Five of those six were drafted by the Saints and one was a free agent acquisition:
2003, 2nd round – Jon Stinchcomb (one Pro Bowl)
2005, 1st round – Jammal Brown (one first-team All-Pro selection, two Pro Bowls)
2006, 4th round – Jahri Evans (three first-team All-Pro selections, three Pro Bowls)
2007, 4th round – Jermon Bushrod (one Pro Bowl)
2008, 5th round – Carl Nicks (one first-team All-Pro selection, two Pro Bowls)
2006, free agency – Jonathan Goodwin (Jets’ 2002 fifth-round draft pick) (one Pro Bowl)

Either the Saints have excelled at identifying top talent in the middle (fourth and fifth) rounds of the draft, or they have excelled at coaching those players up, or some combination of the two.

Just look at all those All-Pros and Pro Bowlers on the New England and New Orleans rosters.  They’ve been the best run-blocking teams in the league.  Each of those franchises are doing some things right.  The Titans haven’t, at least not concerning the offensive line.

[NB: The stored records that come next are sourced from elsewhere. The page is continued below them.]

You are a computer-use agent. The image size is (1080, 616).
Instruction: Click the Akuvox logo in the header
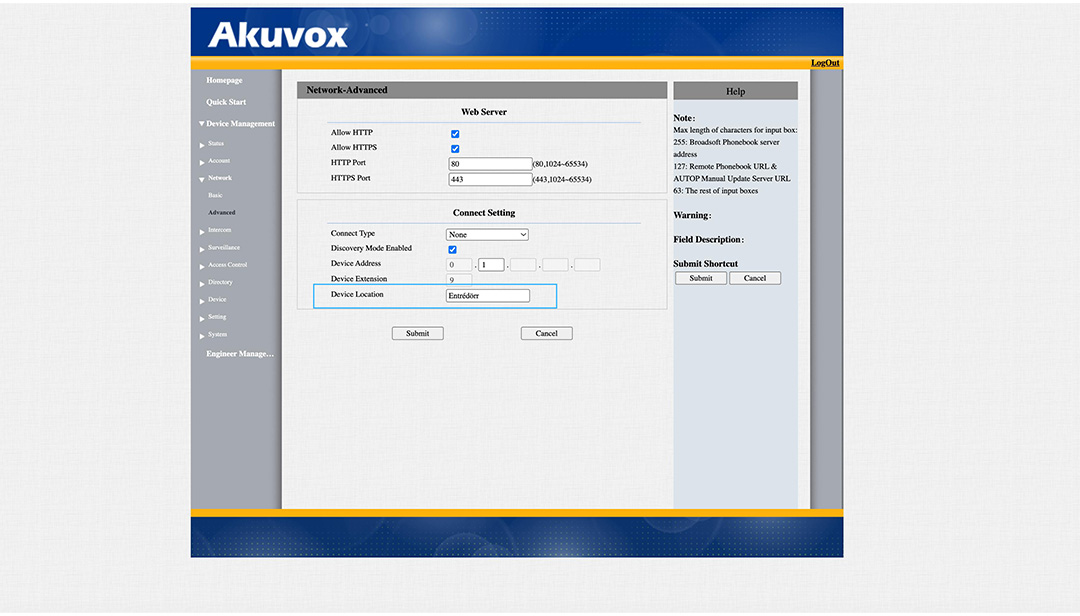(278, 36)
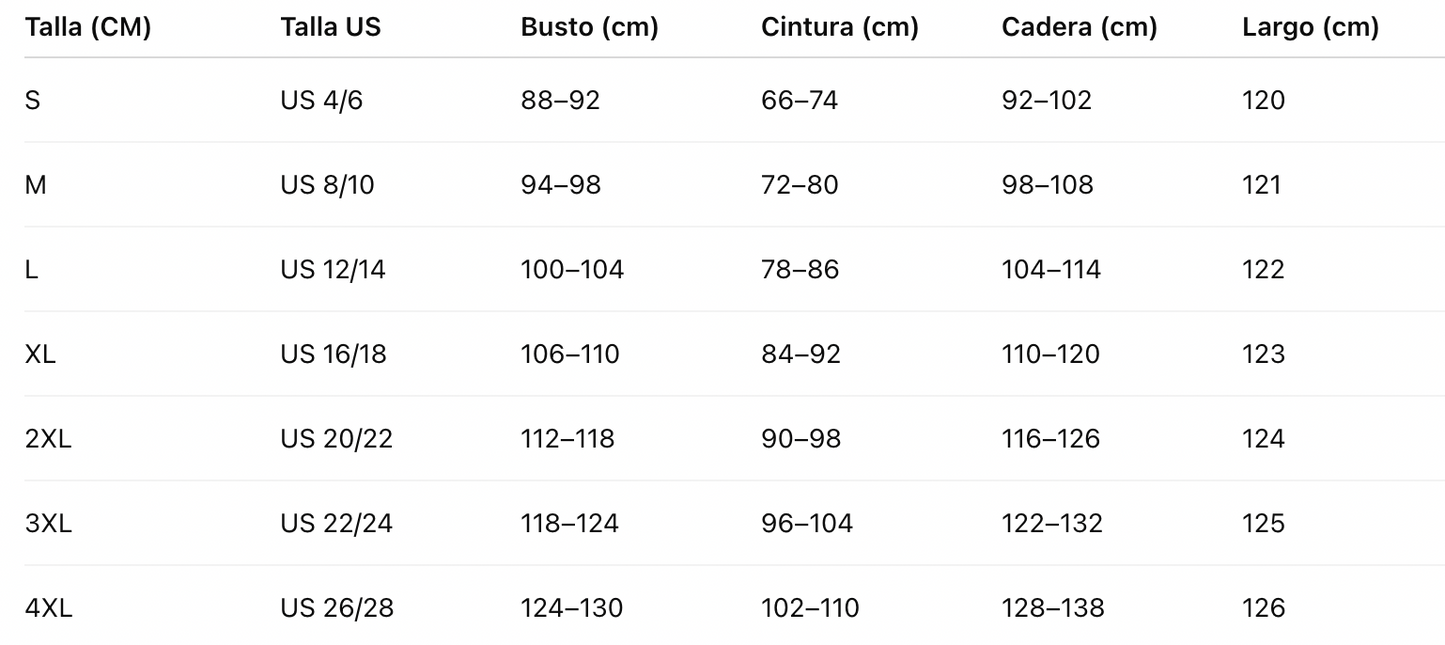
Task: Select bust value 112–118
Action: [x=568, y=439]
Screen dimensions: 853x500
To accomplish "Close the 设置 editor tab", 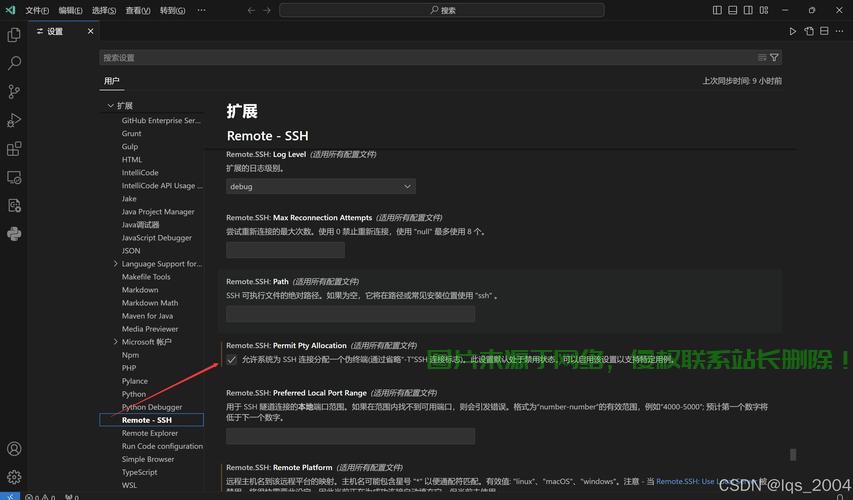I will point(89,32).
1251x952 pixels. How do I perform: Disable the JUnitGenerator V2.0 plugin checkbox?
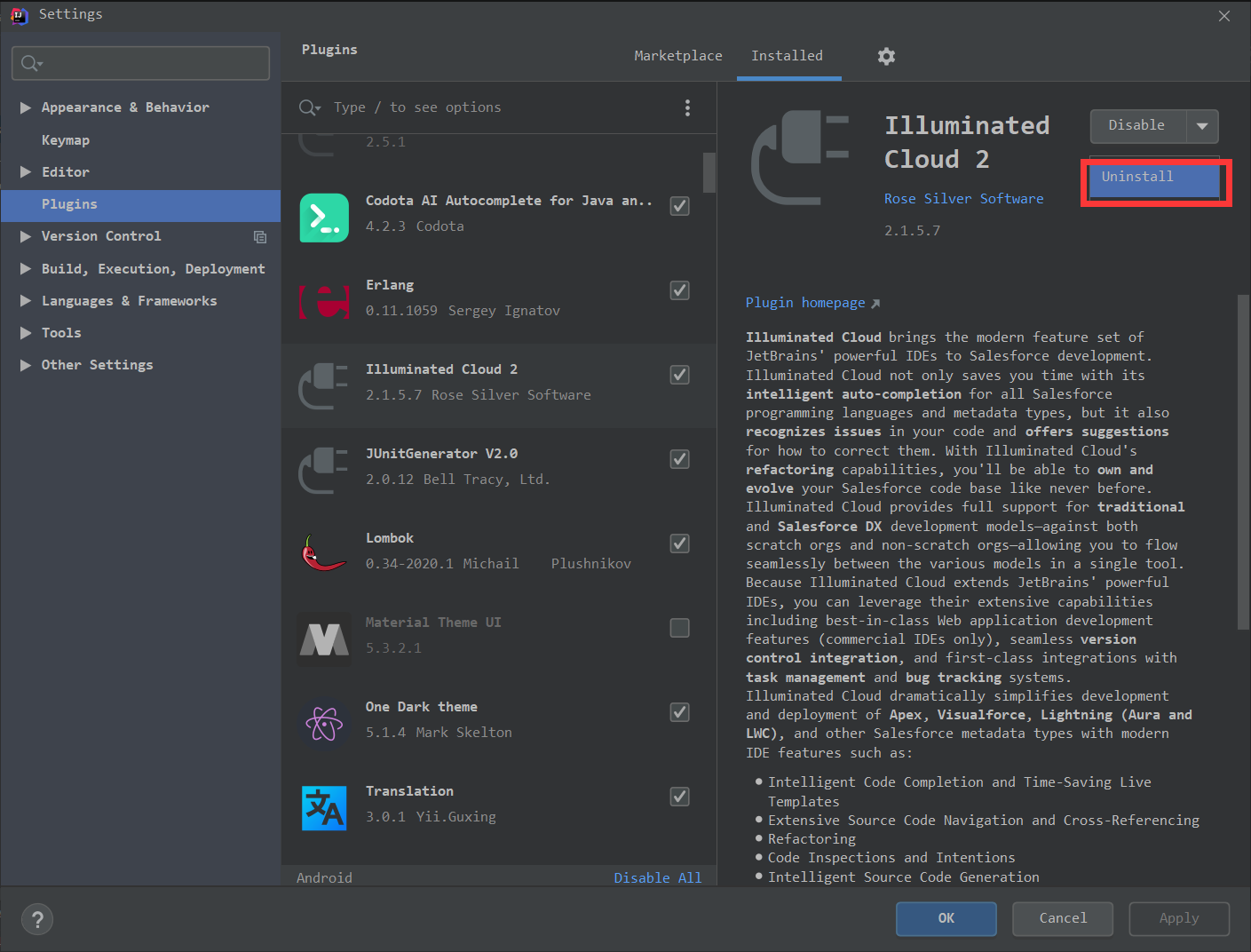(679, 459)
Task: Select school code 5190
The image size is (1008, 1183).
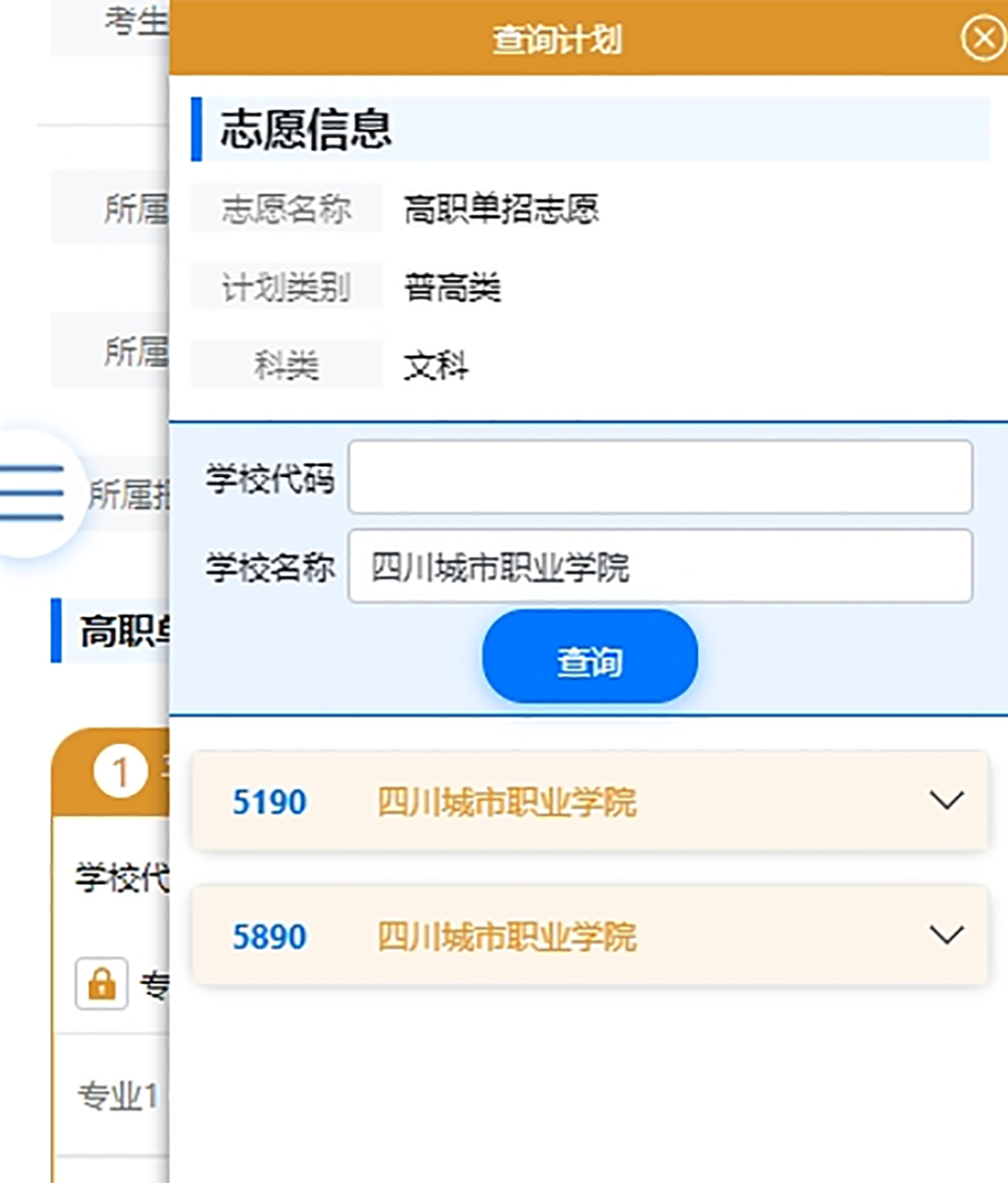Action: 269,802
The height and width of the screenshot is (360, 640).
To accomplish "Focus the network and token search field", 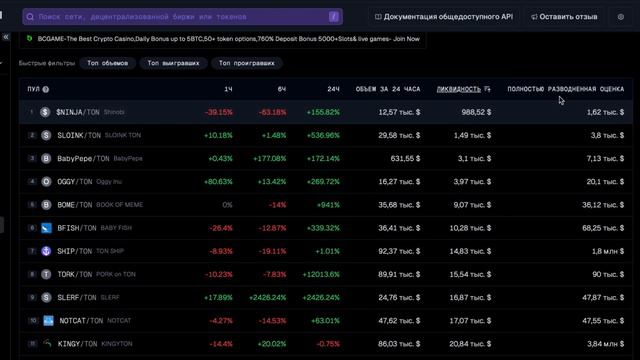I will (182, 17).
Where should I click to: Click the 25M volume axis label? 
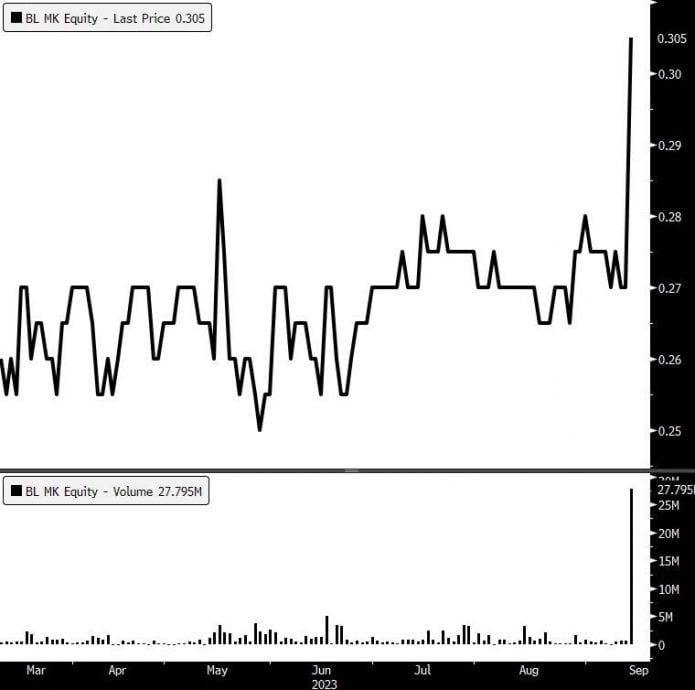click(x=668, y=506)
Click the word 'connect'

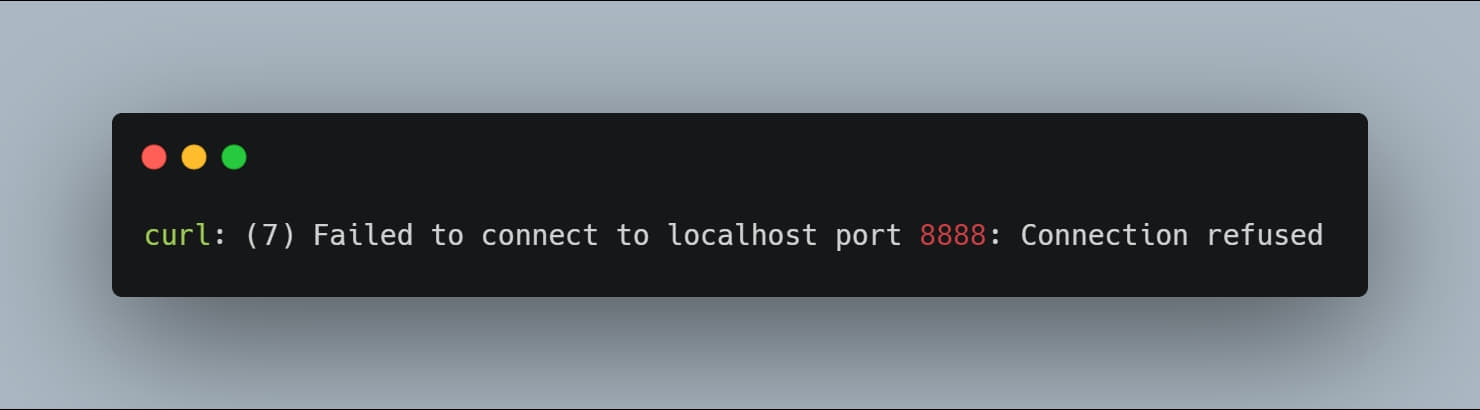(540, 236)
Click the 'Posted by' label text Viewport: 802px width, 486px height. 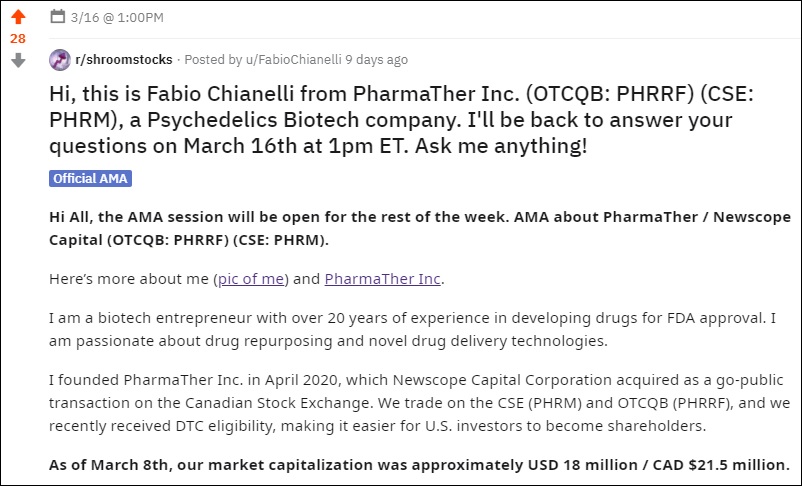[x=213, y=60]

The Titans’ M.O. has been similar to the Saints, but they haven’t achieved the same results.  Unlike the Patriots, they’ve only selected one player high in the draft.  Like the Saints, they’ve drafted linemen in the fourth round or later and hoped they could be coached up.  However, with the exception of David Stewart (fourth round, 2005), Mike Munchak hasn’t been able to coach up a late round draft pick since Benji Olson (fifth round, 1998.)

In case you missed it, I recommend Tom’s article in February which focused on the Titans’ failure to develop linemen since Stewart.

There’s no doubt Munch has been successful teaching his men to be good in pass protection, but that also means he’s been successful in teaching them to be pretty one-dimensional.  I don’t have high hopes that his successor, Bruce Matthews, will do much better.  Great players rarely become great coaches.  Last year, Bruce turned the 31st best line into the 32nd best.

If it’s not Munch’s fault that the line isn’t better, then the front office has been giving Munch chicken**** and expecting him to make chicken salad out of it.  If that’s the case, there’s not much hope the line will improve.

If that’s not the case, then the Titans need to change their M.O. and begin drafting o-linemen in the first two or three rounds regularly and consistently.  Good players can make the line better when coaching can’t.

As a fan, I want to see better things from the Titans.  I want to see opponents respect play action.  I want to see the Titans run the ball on third and short more frequently instead of passing because they’re afraid of being stuffed.  I want to see the Titans do a better job of converting first downs.  I want to see the Titans start enjoying time of possession advantage.  These are things that can happen with an improved run-blocking line.  Not to mention winning more games.